Posted 09 November 2012 - 03:25 PM

Just take the tickets and have a good time.  You already have a baby sitter.  It's not as though you have to ask them.

I'm not quite sure why you kept up for so long with trying to get them to take the tickets back and use them when they wanted you to have them in the first place.  I'd have offered once or twice and when they said no to just plan to use them yourself.

Why you do you feel that you'll have to owe them?  If they are going to come with conditions then don't use them.

#18 ZombieMum

Posted 09 November 2012 - 03:43 PM

QUOTE (Studybug @ 09/11/2012, 03:43 PM) <{POST_SNAPBACK}>
The person who offered them: it was a gift from their partner, the tickets are to expire and they don't want to ask anyone to look after their kids in order to use them.

Perhaps it's the gift coming from her partner that's the real issue?

Maybe she didn't appreciate the gift?
Maybe her partner had suggested it and she said she didn't want to go, but he ignored her and bought the tickets anyway?
Maybe they couldn't afford the tickets and is angry her DP wasted money? Perhaps he has done this a few times in the past, and if she used the tickets, it would be sending the wrong message to him?


Anyway, go have a great time and yes, get her a bottle of wine or something to say thank you.

#19 Studybug

Posted 09 November 2012 - 03:57 PM

Thank you for the replies!

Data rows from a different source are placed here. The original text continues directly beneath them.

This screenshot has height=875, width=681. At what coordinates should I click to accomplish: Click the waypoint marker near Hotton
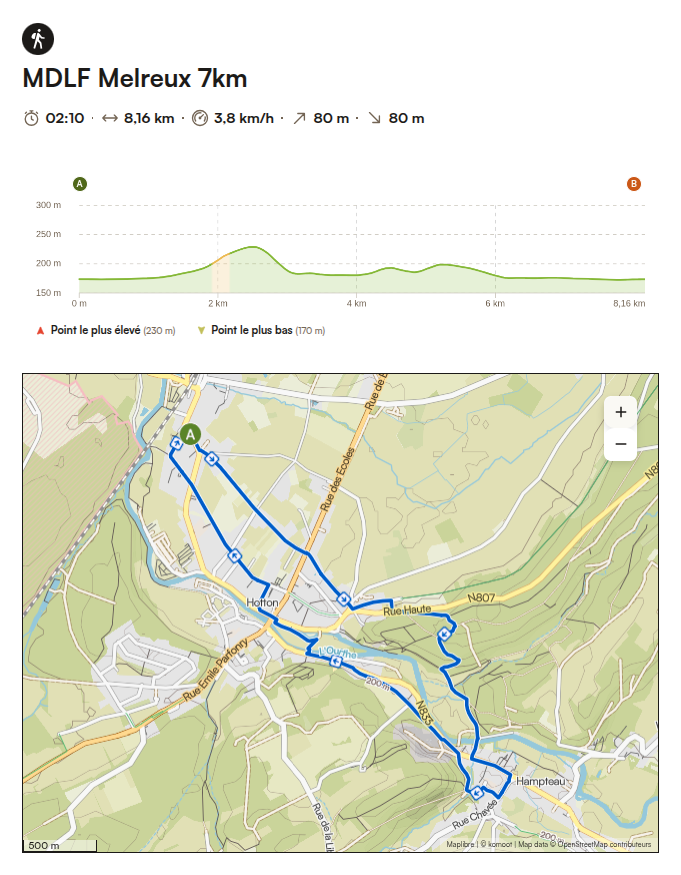pyautogui.click(x=234, y=554)
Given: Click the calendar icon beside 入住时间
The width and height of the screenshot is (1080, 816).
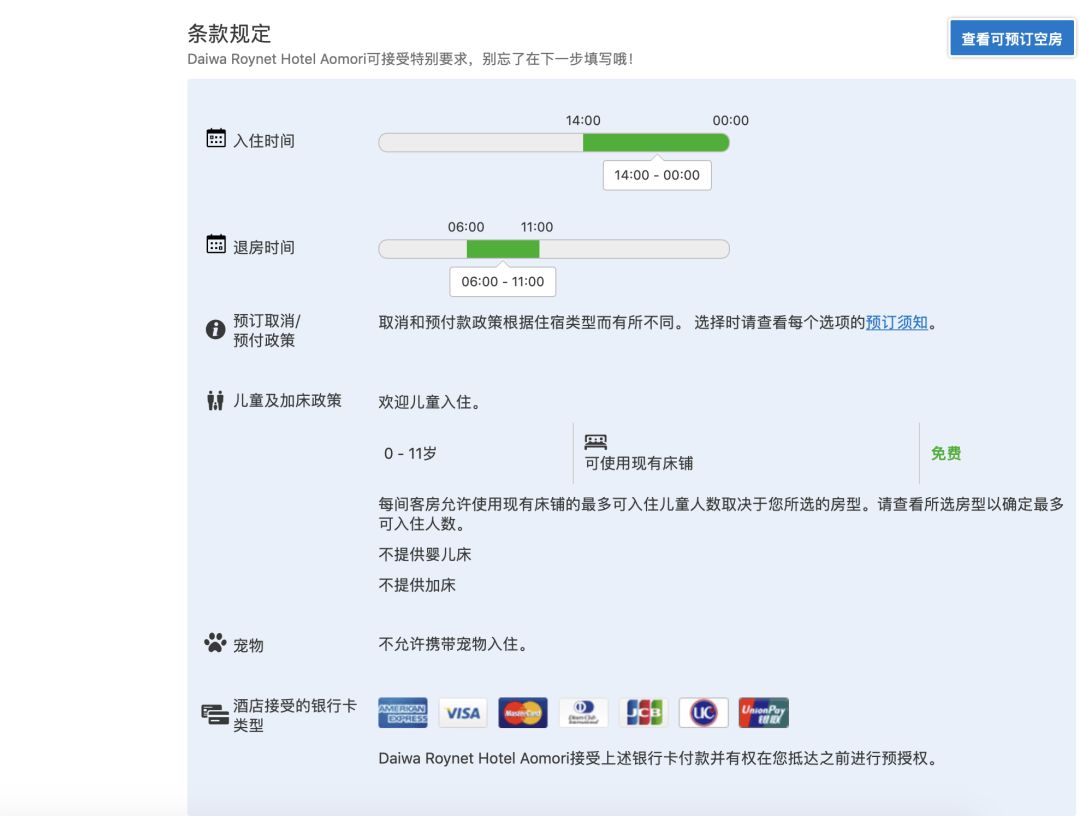Looking at the screenshot, I should (215, 140).
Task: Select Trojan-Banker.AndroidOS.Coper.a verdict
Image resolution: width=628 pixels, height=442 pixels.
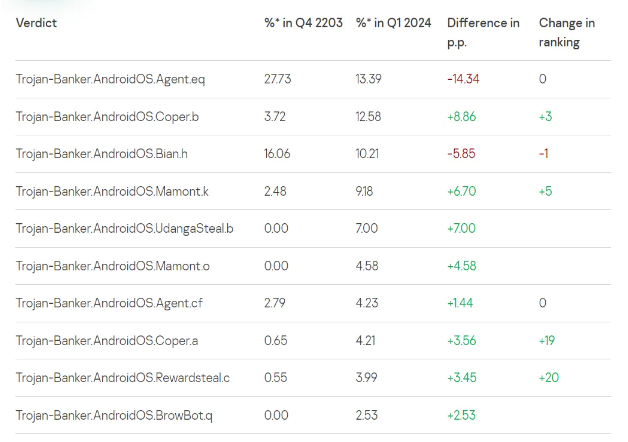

Guess we'll be going wink.gif .

Just to respond to a couple of good points:

Ehill, I agree with needing to respect others' decisions about babysitters.  It's not that they never use babysitters, myself, her mum and her sisters and the grandparents on the other side have babysat before.  I do struggle with it when every few months, I get a phone call that's either angry and shouty or her in tears that no one will offer to look after her children and she just needs a break.  I know her mum doesn't offer to look after the kids, and that's hard for her, and I know that's who she wants to offer the babysitting, not us.  We've had many conversations, covering alot of angles about the babysitting, and her mum.  I guess I try to come from the point of "I know this is not the offer you wish for, but if you need it/want, we'd love to have them/we'll come over while you go out for coffee etc".  Just last weekend, we were meant to look after her daughter, but they changed their minds at the last minute and didn't tell us. But yes, I think you make a good point of shouldn't have offered again.

kboomba, thanks for the other perspective. original.gif  That would be a difficult situation for your friend.  I think it's a little different to this friend, but the similarity between them would be in feeling like there is no one to rely on and take the pressure off.

Phascogale, sorry I think I've confused you with my rambling.  I offered casually to look after the kids so they could go (as in are you sure you don't want to use the tickets? when they were originally offered) and then upon finding out re it's a bday gift and her telling me about their last outing which was disappointing, so I offered as per my OP.

ZombieMum, they're really good points.  Maybe the stress of organising babysitters outweighed the fun of going..

I generally try to be pretty empathetic to her and not take the aggression on board, but I think the couple of occasions of snarkiness and the hang ups (for completed unrelated matters) sucked up my tolerance.

DH is pretty keen to go, and suggested we pay them back somehow and just enjoy it.  So, I'm going to do as mentioned: stop overthinking it, appreciate it and have a good time.

Cheers everyone!

Edited by Studybug, 09 November 2012 - 04:05 PM.